Darius Kazemi Sep 14, 2024

@thisismissem yes I am just storing the inferred type! I use https://github.com/triggerdotdev/schema-infer

GitHub - triggerdotdev/schema-infer: Infers JSON Schemas and Type Definitions from example JSON

Infers JSON Schemas and Type Definitions from example JSON - triggerdotdev/schema-infer

GitHub

Emelia 👸🏻Sep 14, 2024

@darius I think capabilities comes from either pixelfed or gotosocial?

In #Flancia we'll meet Sep 14, 2024

@darius very nice, thanks for checking but to me it's super clear this is fine to scrape by default/be opt-out.

Erin 💽✨Sep 14, 2024

@darius it would probably be very useful to also run the data through a JSON-LD processor and flag e.g.

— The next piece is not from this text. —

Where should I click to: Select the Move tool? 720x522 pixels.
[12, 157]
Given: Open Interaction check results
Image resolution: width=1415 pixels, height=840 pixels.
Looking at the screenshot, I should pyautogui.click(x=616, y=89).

URIs being serialised as strings, undefined properties, etc

Darius Kazemi Sep 14, 2024

@erincandescent yeah! any pointers to things that can help me infer more stuff would be great.

Emelia 👸🏻Sep 14, 2024

@darius why there's the new security context in mastodon: https://github.com/mastodon/mastodon/pull/31871

I think that's a backport candidate, as the context was used but not actually present in the @context's object

Fix security context sometimes not being added in LD-Signed activities by ClearlyClaire · Pull Request #31871 · mastodon/mastodon

Contexts included in activities are so far decided at serialization-time, but Linked-Data signature occurs after serialization time. In some cases, signed activities were missing the https://w3id.o...

GitHub

Emelia 👸🏻Sep 14, 2024

@darius given it's just collecting the unique shapes of data, I think it's perfectly fine to be opt-out, since there's no user data at all. (assuming you never store the raw data anywhere)

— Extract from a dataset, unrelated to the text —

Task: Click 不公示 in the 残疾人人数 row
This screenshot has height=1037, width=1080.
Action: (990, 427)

Darius Kazemi Sep 14, 2024

@thisismissem correct, I just scrub the data and throw it away

Emelia 👸🏻Sep 14, 2024

@darius yeah, I think having a clear privacy policy that shows clearly that you're not storing any personal information and working only through relays should be fine to be opt-out

paramilitary organizer Sep 14, 2024

@darius Hm. Am I reading it right you would be logging that person x made a post with URL y on date z?
that might interfere with some people's want to not have their posts seen off fedi; that info could be used against someone even if they delete it later. "why're you posting while on the clock" fer a basic example.
the "in reply to" field as well might expose the shape of who you talk to in a concerning way

edit: it's clear that I don't get it but will Try again after coffee

Darius Kazemi Sep 14, 2024

@t54r4n1 no, I am logging that "some person somewhere but I don't who or where because I threw away that data, made a post with a "URL" field that contains some kind of URL in it but I don't know what because I threw away that data"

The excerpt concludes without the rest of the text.